Hines, injured and all, rushed for a season-high 30 yards on just four carries before the coaches leaned on the fresher legs of sophomore Jordan Johnson and senior Nasjzae Bryant-Lelei for the remainder of the night. 

Johnson enjoyed a career-best showing, going for 76 yards over 11 carries to lead the ‘Bows on the night. Coming into the game, Johnson had totaled just 69 yards on 12 carries in 5 appearances last season before more than doubling his career output. 

Bryant-Lelei, who had suffered an injury early on during training camp that had sidelined him up until this past week’s practices, returned with the same bruising style fans have known to love from him. The senior running back had 35 yards rushing in eight total touches on the night, a nice workload as “Mojo” (as he is known by the team) works to get his mojo back. 

Last season, it felt as though the identity of UH offensively was built on the rushing attack. While that has clearly changed this season (Brayden Schager has totaled 972 yards and 10 TD passes in three games), it will be important that the running attack continues to see success similar to what it saw Saturday night against UAlbany. It was the first time this season that the ‘Bows have eclipsed over 100 total yards rushing, though there has not been a UH running back to record a score yet this season. 

For the triple-digit production to continue and the scoring stat to change, it is vital that health begins to wrap the metaphorical arms around the ‘Bows RB room. 

3. It may not have looked like it, but these ‘Bows are learning to win tough

Okay, maybe you read this takeaway and roll your eyes. Perhaps you believe the same thing, that this team that overwent a massive overhaul of personnel just two offseasons ago with both players and coaches, the one that went 3-10 last season, needs to learn how to win the close games and Saturday was a step towards that.  

Taking a closer look, the ‘Bows lost four conference games by one score in 2022, two of which were at home. It’s a little bit of coach-speak, but in those games, the little things matter way more than the name suggests. In three of those games, Hawai’i did not force a defensive turnover and lost the turnover battle. 

While the ‘Bows did not win the turnover battle Saturday night, they did force the first two turnovers of the season for a UAlbany squad that has been particularly good at taking care of the ball for the past two years. Palmer’s INT of Great Danes’ QB Reese Poffenbarger was just the fifth total interception the 2023 Walter Payton Award preseason watchlist member’s UAlbany career. 

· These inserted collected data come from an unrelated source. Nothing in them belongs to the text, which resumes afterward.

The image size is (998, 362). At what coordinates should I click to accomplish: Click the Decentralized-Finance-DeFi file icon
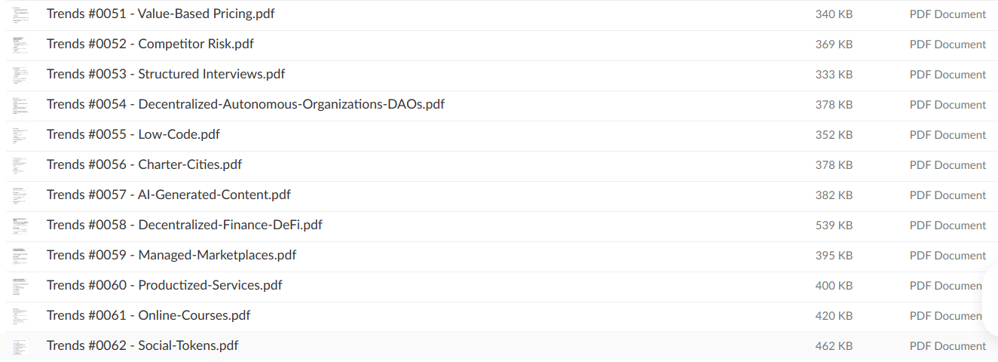[x=20, y=225]
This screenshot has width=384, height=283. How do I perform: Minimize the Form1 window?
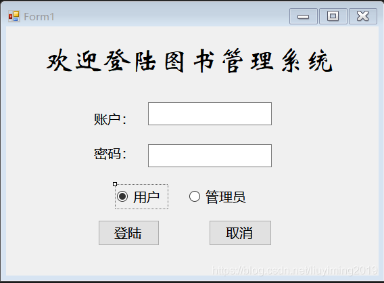(303, 16)
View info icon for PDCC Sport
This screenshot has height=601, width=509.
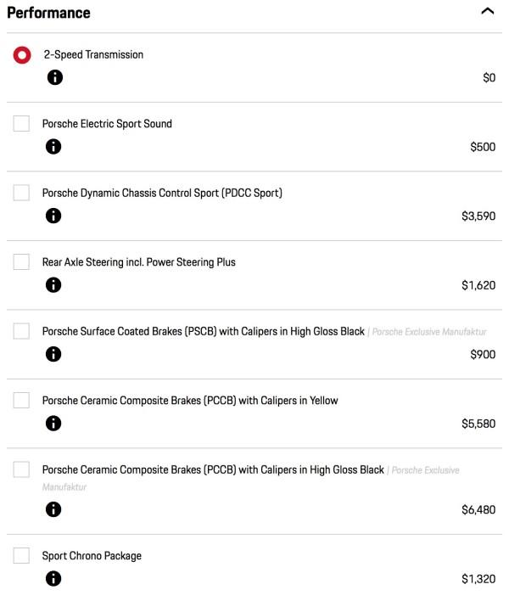pyautogui.click(x=53, y=216)
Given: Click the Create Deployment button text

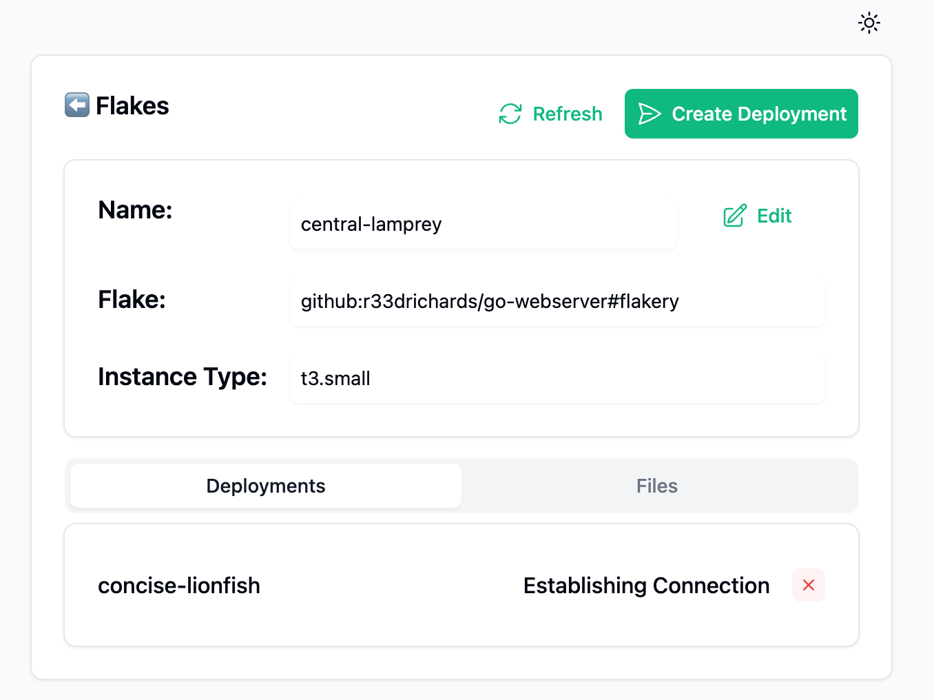Looking at the screenshot, I should 759,114.

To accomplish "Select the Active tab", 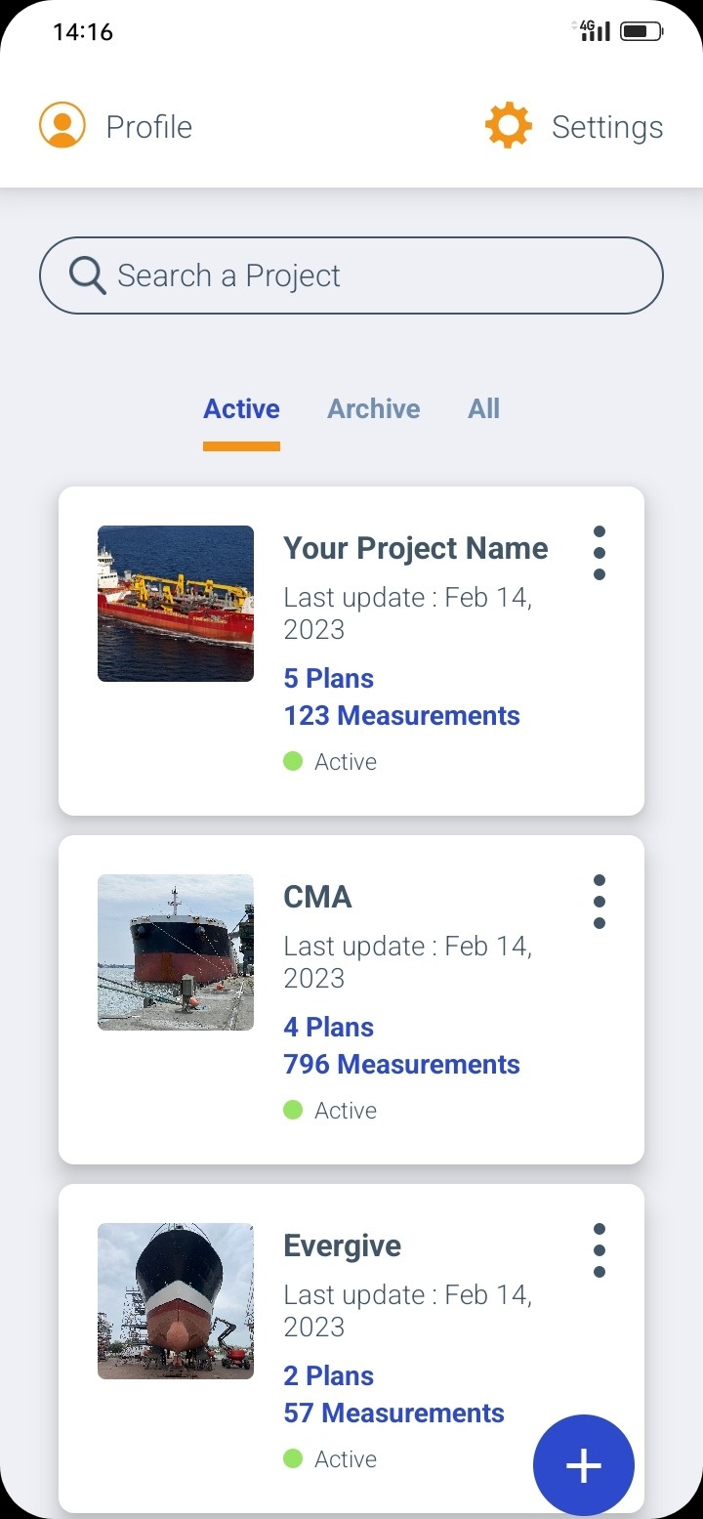I will tap(241, 408).
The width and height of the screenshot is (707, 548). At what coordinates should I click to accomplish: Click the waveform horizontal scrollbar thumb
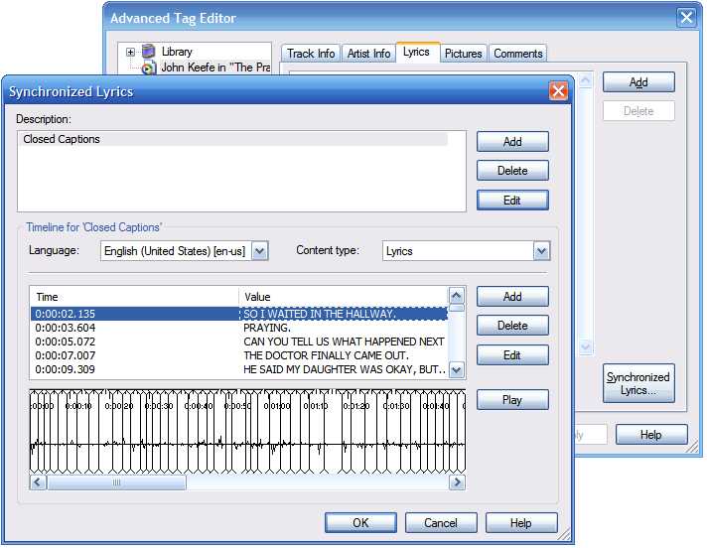115,482
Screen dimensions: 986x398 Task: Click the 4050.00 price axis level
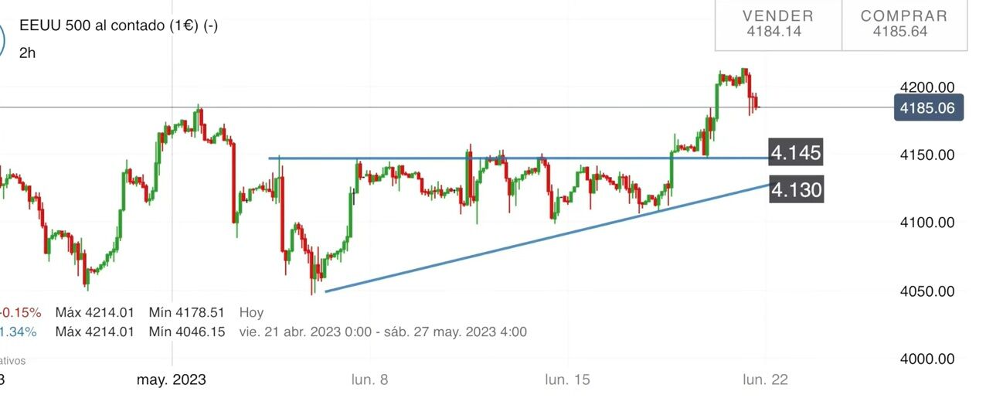(x=927, y=291)
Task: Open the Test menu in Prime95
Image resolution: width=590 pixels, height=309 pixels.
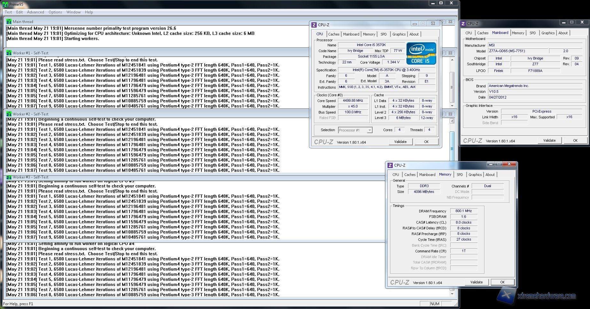Action: pyautogui.click(x=8, y=12)
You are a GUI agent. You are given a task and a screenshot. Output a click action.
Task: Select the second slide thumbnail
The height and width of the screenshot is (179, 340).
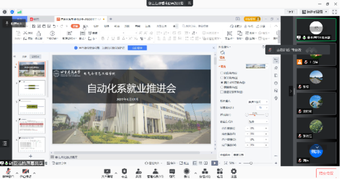tap(32, 87)
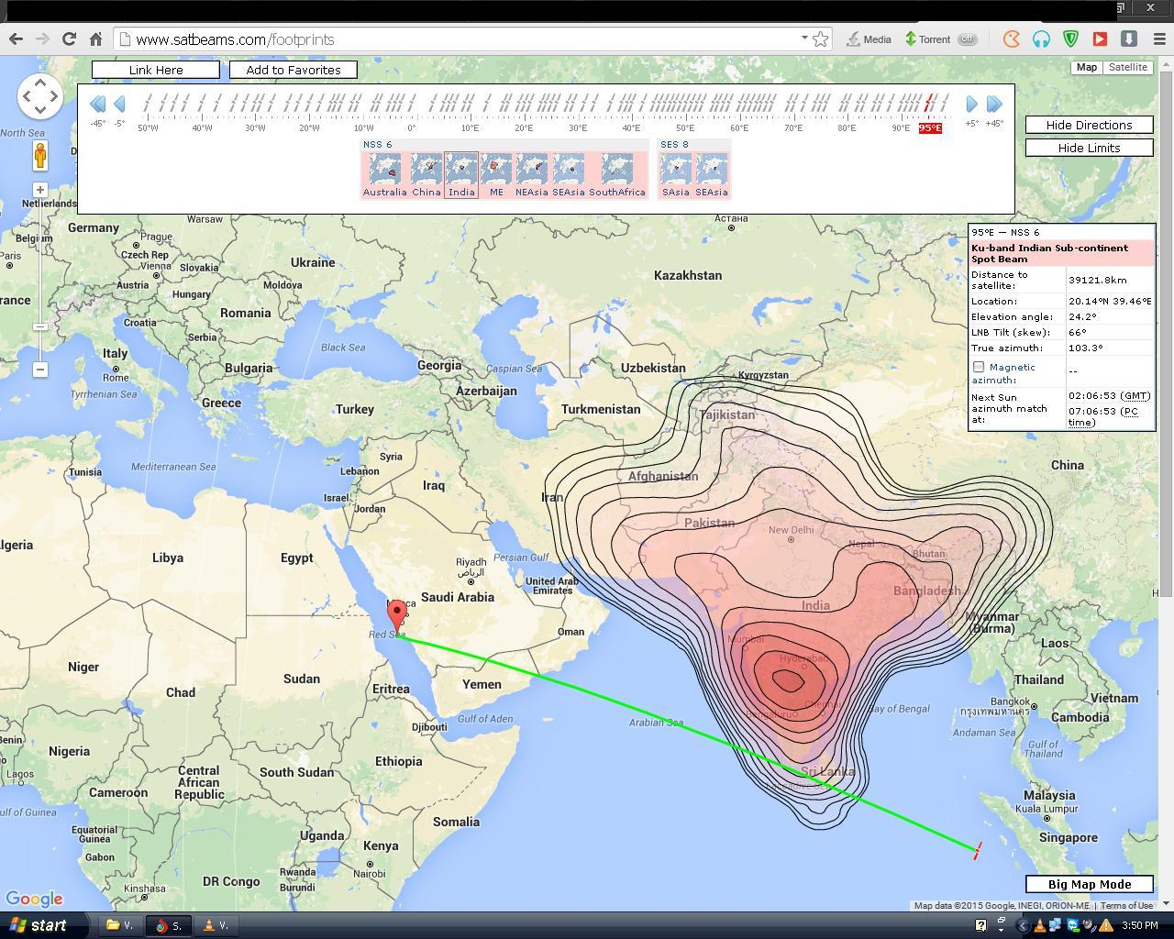Shift satellite position 45° east
This screenshot has width=1174, height=939.
tap(994, 105)
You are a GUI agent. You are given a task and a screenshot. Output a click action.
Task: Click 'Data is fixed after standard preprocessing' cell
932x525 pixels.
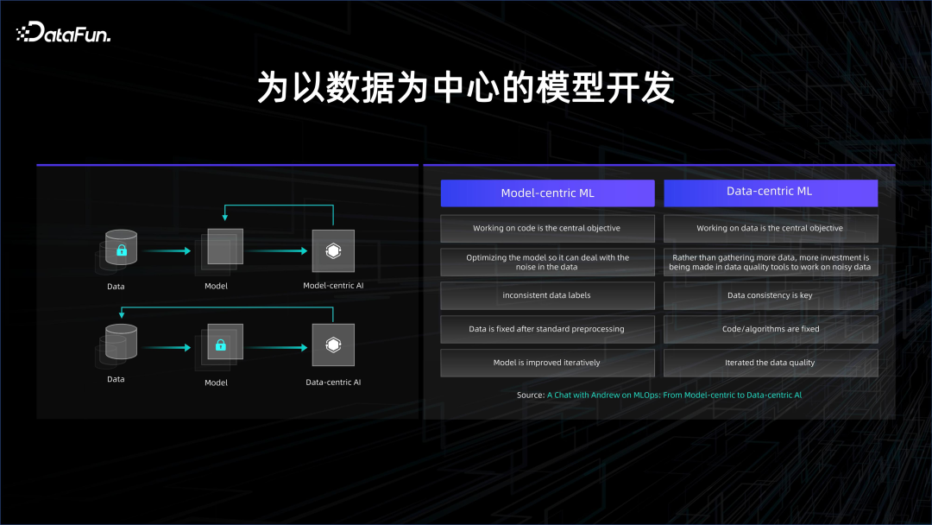point(547,329)
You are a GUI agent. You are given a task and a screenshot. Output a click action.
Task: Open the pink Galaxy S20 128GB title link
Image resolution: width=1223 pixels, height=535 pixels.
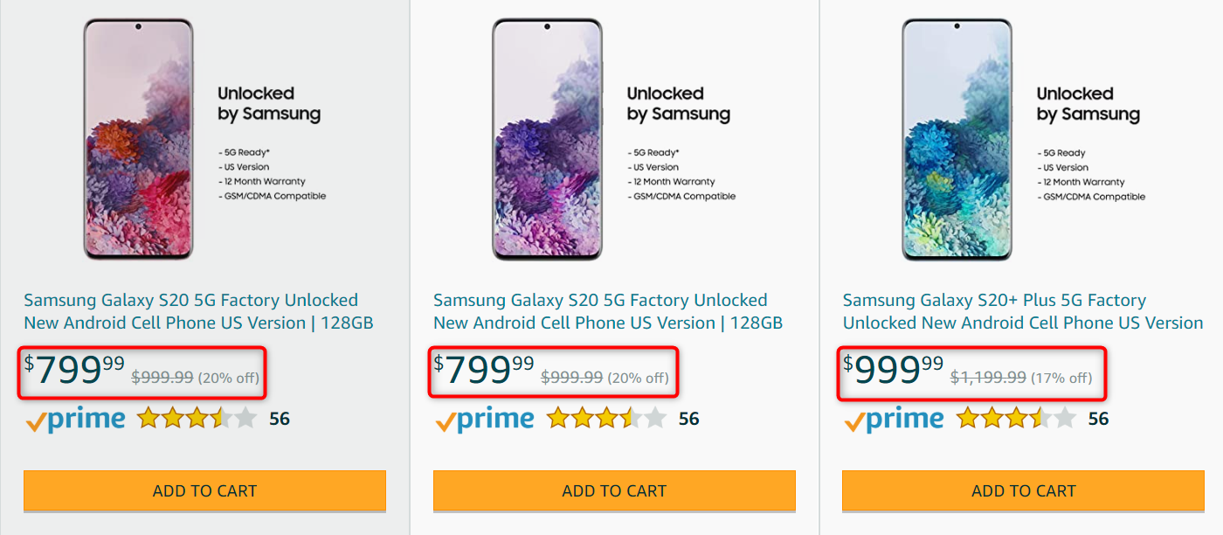tap(198, 311)
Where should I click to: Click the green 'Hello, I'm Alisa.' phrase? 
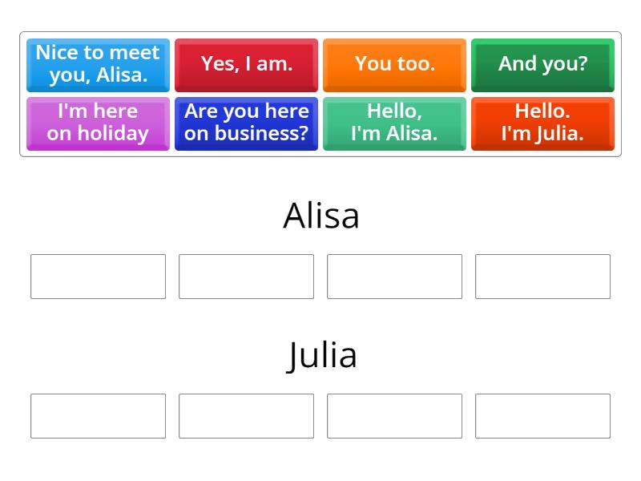(x=394, y=123)
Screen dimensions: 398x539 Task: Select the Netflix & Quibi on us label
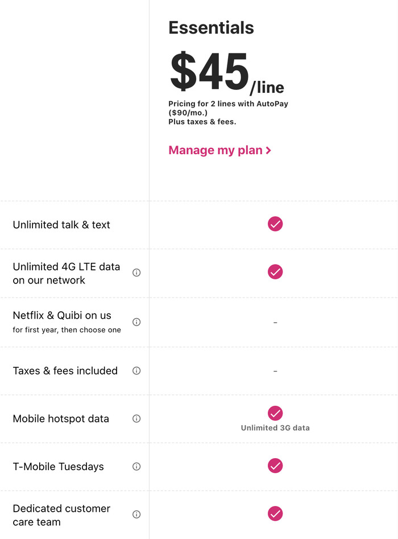(x=62, y=315)
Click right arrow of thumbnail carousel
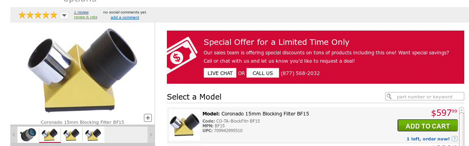The height and width of the screenshot is (146, 469). pos(151,134)
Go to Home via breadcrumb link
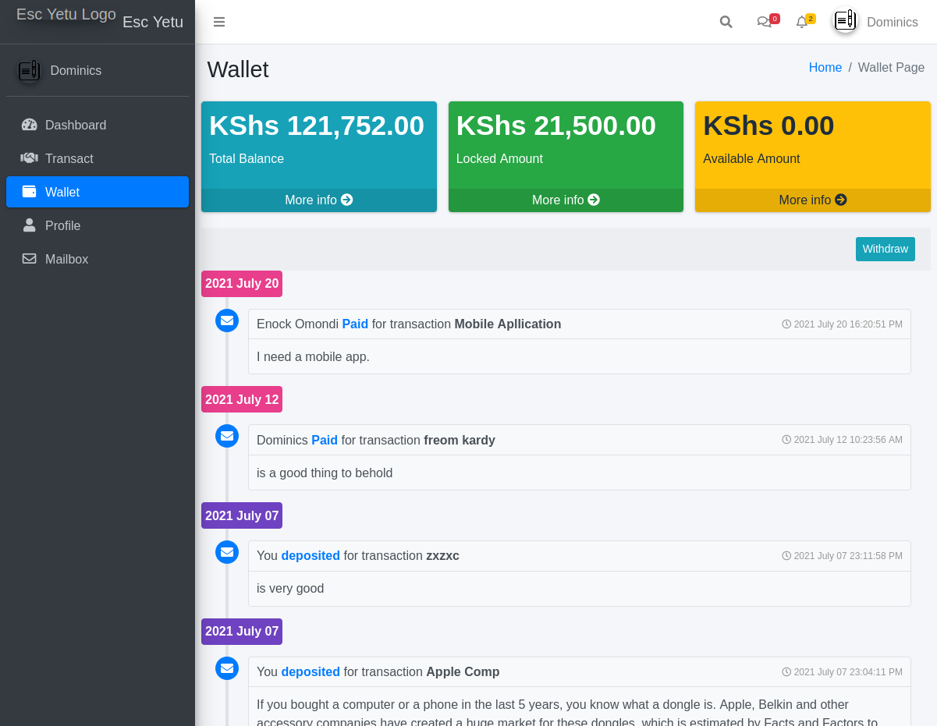937x726 pixels. pyautogui.click(x=825, y=68)
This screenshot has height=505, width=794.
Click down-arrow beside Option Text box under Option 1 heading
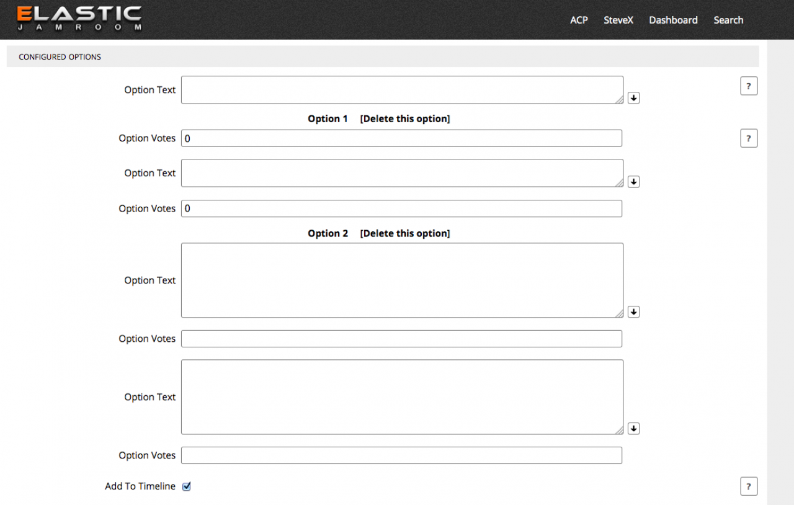633,182
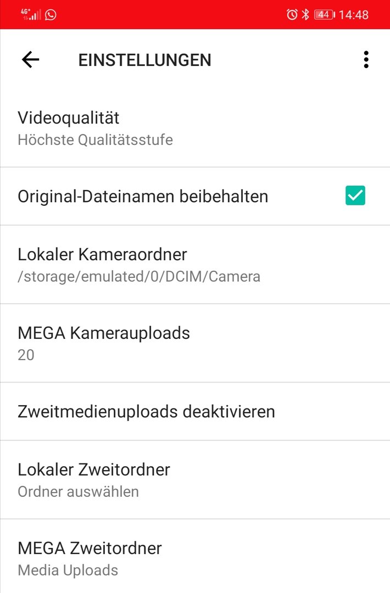The width and height of the screenshot is (390, 593).
Task: Tap the battery level indicator
Action: [x=324, y=15]
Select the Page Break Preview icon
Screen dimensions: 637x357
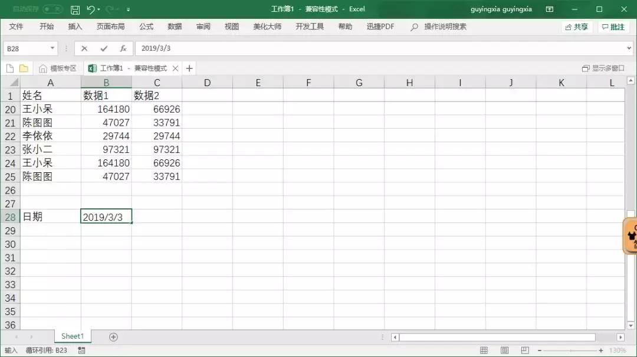pos(525,350)
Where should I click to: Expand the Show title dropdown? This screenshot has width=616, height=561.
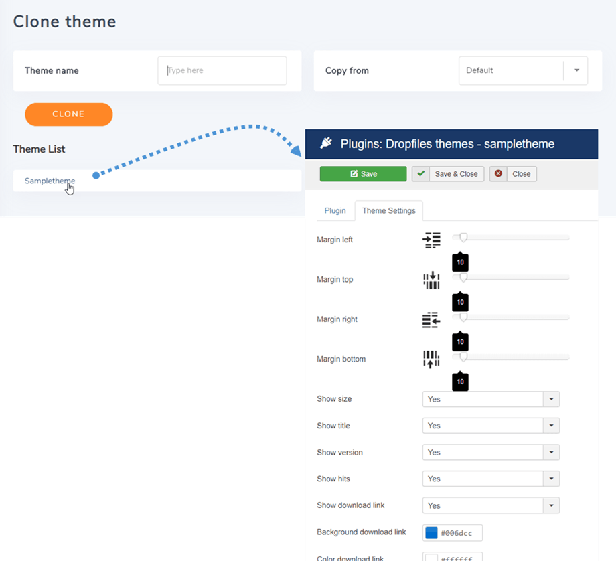tap(551, 426)
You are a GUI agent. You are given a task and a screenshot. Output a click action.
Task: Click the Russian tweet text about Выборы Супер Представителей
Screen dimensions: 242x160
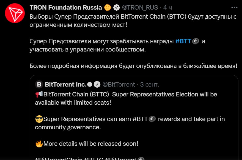tap(133, 21)
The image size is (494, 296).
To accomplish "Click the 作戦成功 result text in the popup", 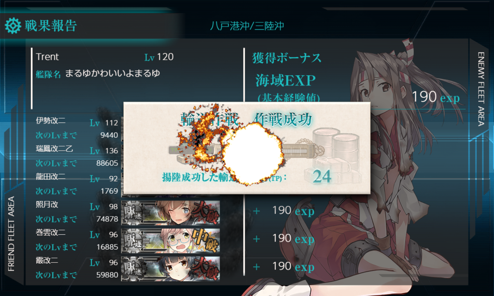I will (283, 119).
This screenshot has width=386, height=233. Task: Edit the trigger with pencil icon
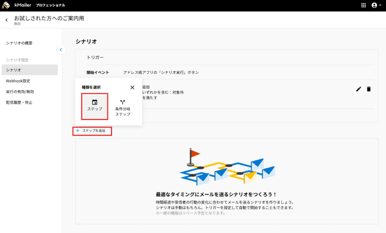click(359, 89)
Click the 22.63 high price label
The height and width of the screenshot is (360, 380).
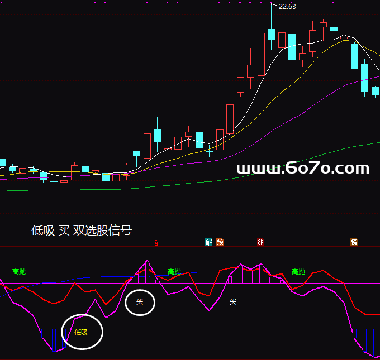pos(287,7)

Hawai’i also lost the total offense battle in three of those four one-score losses from ‘22, even twice finishing with less rushing yards than their opponents despite a strong offensive line and a running identity. This season, back in the Run-N-Shoot that Hawai’i is known for, they have fared far better offensively and finally out-rushed their opponents in their Week 2 victory. 

It seems like small things, but winning the rushing game and overall offensive attack while being aided by some defensive turnovers quickly add up to victories. Pulling out a game that was tied at halftime is a tough feat, no matter the opponent. Next up, they need to clean up the penalties and turnovers, especially against a nationally-ranked opponent hosting them next week. 

It’s why they play the games instead of simulating through paper and names, though. When competitors get on the field, it is about the little things. Those who learn to win those areas learn to win games. Saturday was the ‘Bows first step in showing they can do that.